В книге рассказывается история главного героя, который сталкивается с различными проблемами и препятствиями на протяжении всего своего путешествия. По пути он встречает множество второстепенных персонажей, которые играют важные роли в истории. Благодаря опыту главного героя книга исследует такие темы, как любовь, потеря, надежда и стойкость. По мере того, как главный герой преодолевает свои трудности, он усваивает ценные уроки жизни и растет как личность.
В книге рассказывается история главного героя, который сталкивается с различными проблемами и препятствиями на протяжении всего своего путешествия. По пути он встречает множество второстепенных персонажей, которые играют важные роли в истории. Благодаря опыту главного героя книга исследует такие темы, как любовь, потеря, надежда и стойкость. По мере того, как главный герой преодолевает свои трудности, он усваивает ценные уроки жизни и растет как личность.

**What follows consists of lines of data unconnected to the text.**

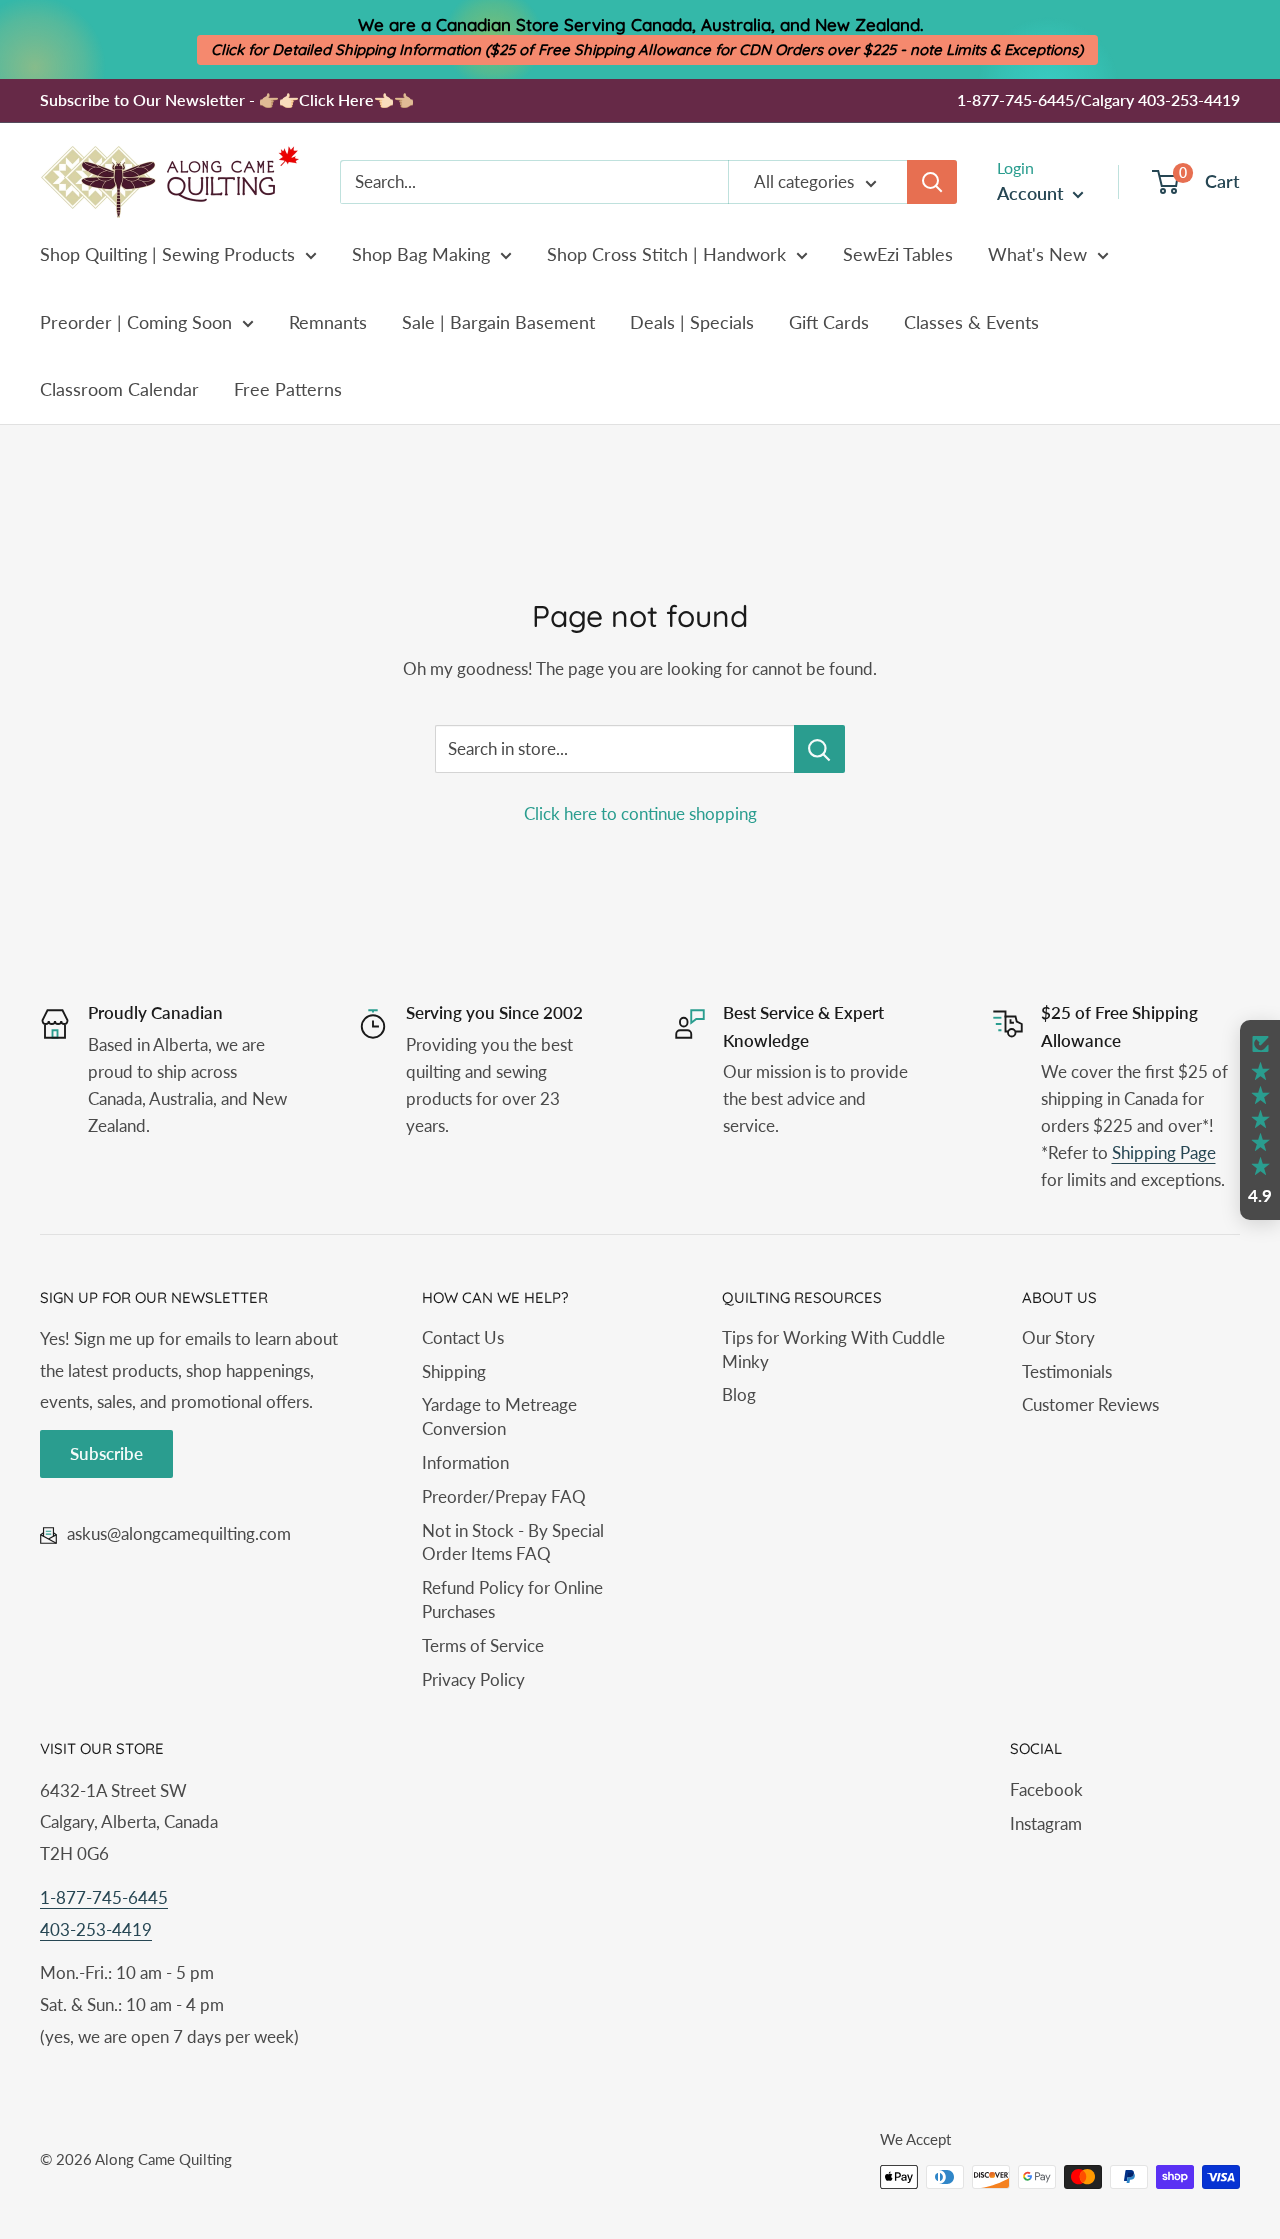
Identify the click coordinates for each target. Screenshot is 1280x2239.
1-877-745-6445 (104, 1897)
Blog (739, 1394)
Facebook (1046, 1789)
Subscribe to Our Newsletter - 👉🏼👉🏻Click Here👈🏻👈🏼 (227, 99)
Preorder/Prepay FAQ (504, 1496)
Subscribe (106, 1453)
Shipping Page (1164, 1152)
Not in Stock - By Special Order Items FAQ (513, 1542)
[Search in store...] (819, 749)
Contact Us (463, 1337)
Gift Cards (829, 322)
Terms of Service (483, 1645)
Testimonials (1067, 1371)
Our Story (1058, 1337)
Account (1032, 193)
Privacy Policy (473, 1679)
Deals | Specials (692, 322)
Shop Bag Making (421, 254)
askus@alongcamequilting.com (179, 1533)
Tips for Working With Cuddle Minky (833, 1349)
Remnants (328, 322)
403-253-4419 (96, 1929)
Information (465, 1462)
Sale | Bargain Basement (498, 322)
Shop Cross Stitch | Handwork (666, 254)
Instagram (1046, 1823)
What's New (1037, 254)
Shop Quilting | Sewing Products (167, 254)
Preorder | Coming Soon (136, 322)
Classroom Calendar (119, 389)
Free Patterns (288, 389)
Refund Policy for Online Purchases (512, 1599)
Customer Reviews (1090, 1404)
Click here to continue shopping (640, 813)
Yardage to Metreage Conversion (499, 1416)
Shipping (454, 1371)
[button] (1260, 1120)
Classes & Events (971, 322)
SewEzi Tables (898, 254)
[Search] (932, 182)
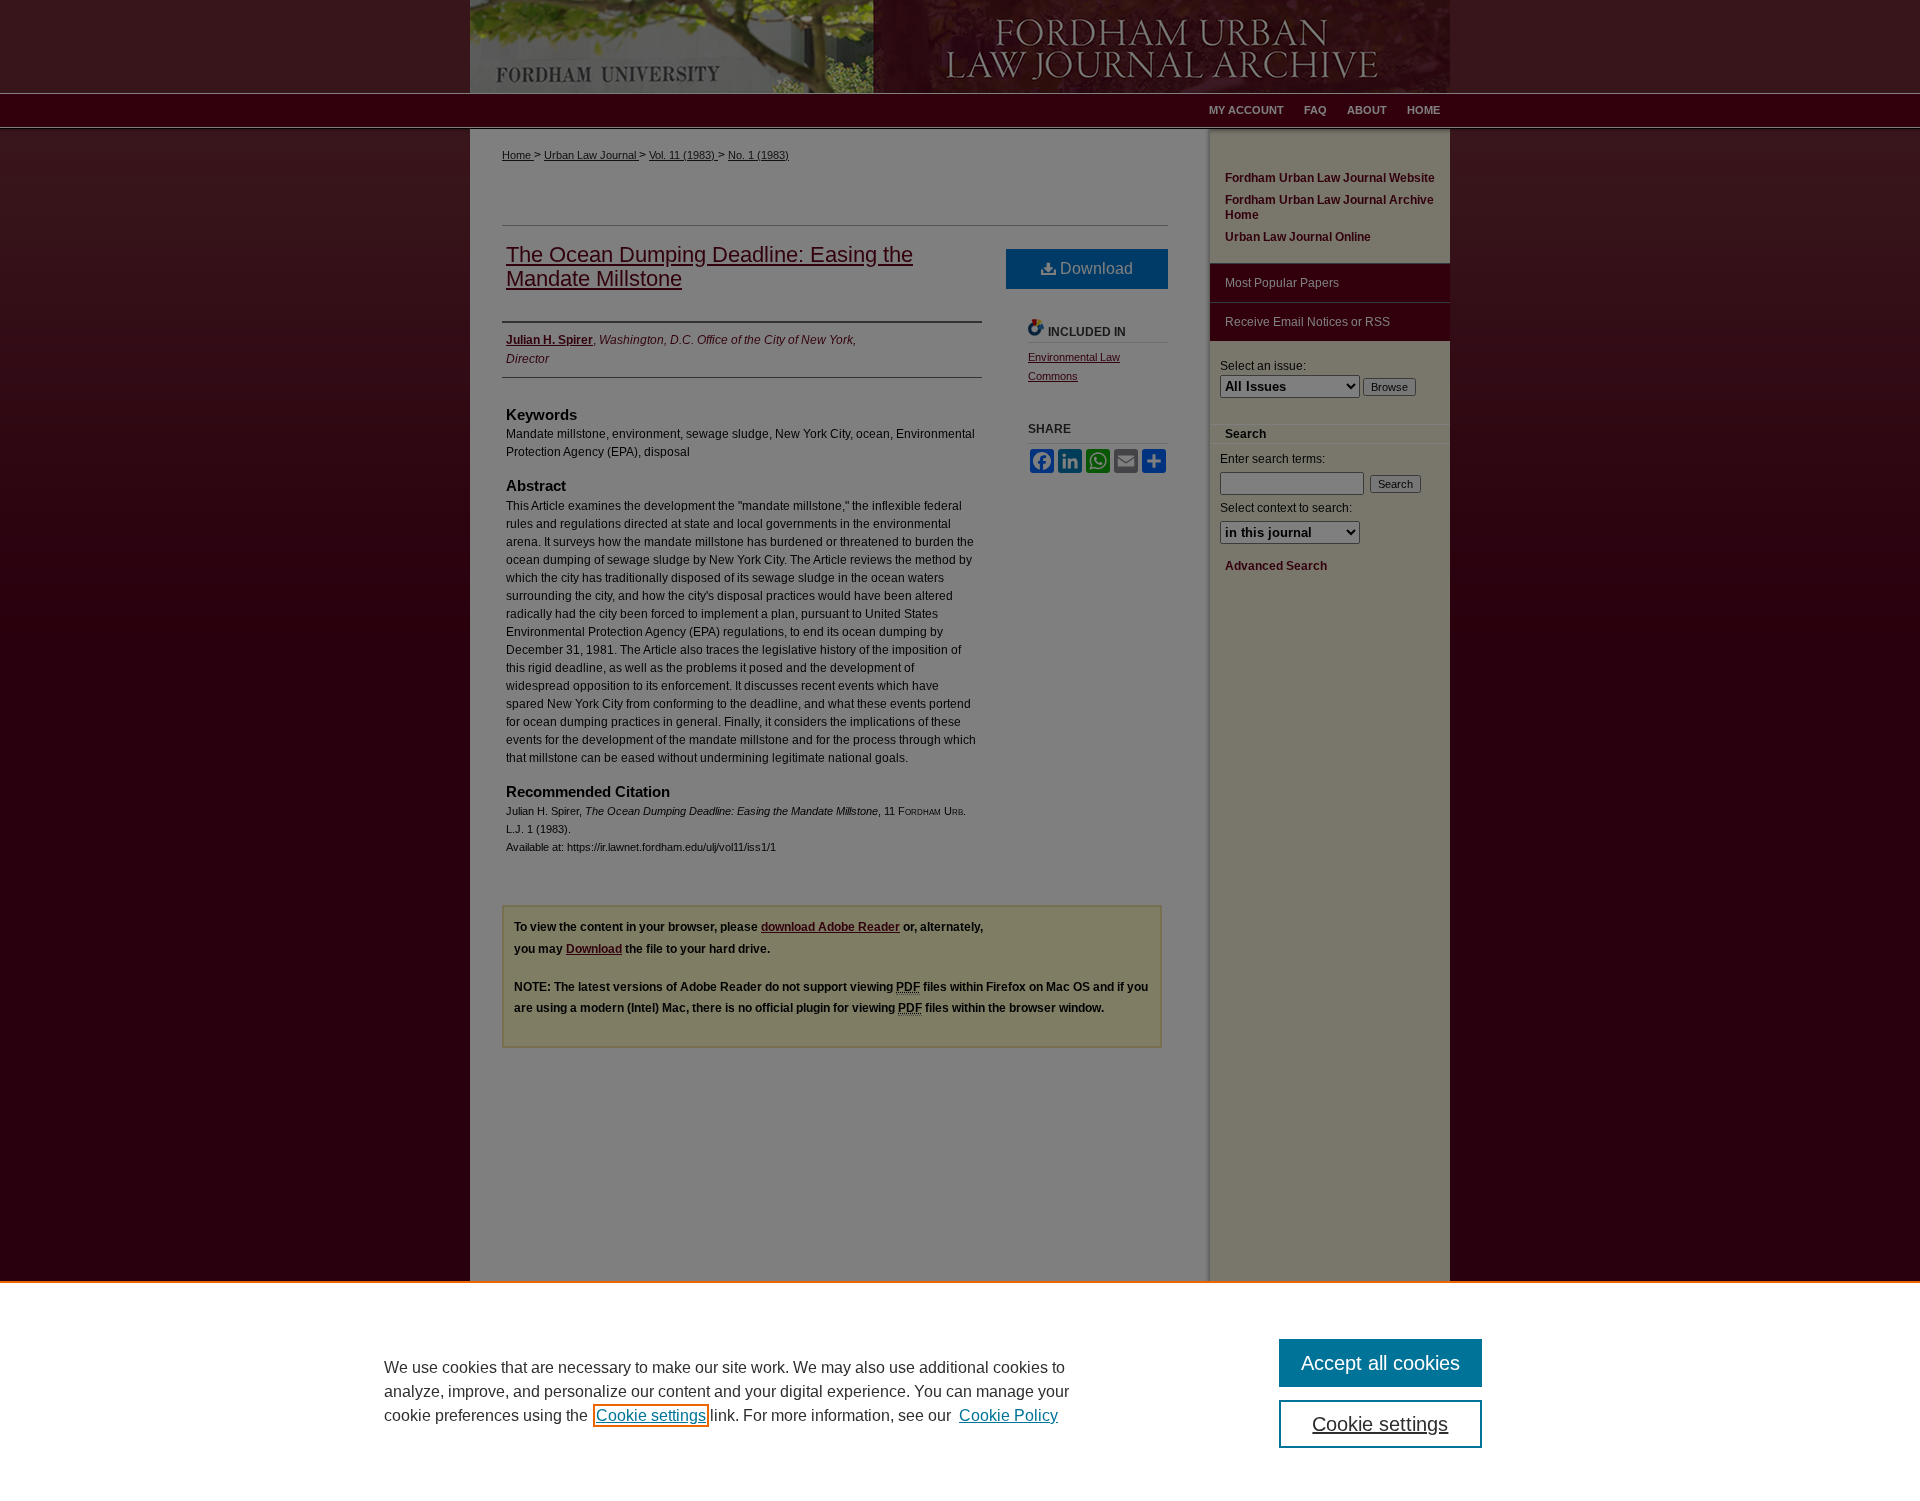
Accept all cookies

В книге рассказывается история главного героя, который сталкивается с различными проблемами и препятствиями на протяжении всего своего путешествия. По пути он встречает множество второстепенных персонажей, которые играют важные роли в истории. Благодаря опыту главного героя книга исследует такие темы, как любовь, потеря, надежда и стойкость. По мере того, как главный герой преодолевает свои трудности, он усваивает ценные уроки жизни и растет как личность.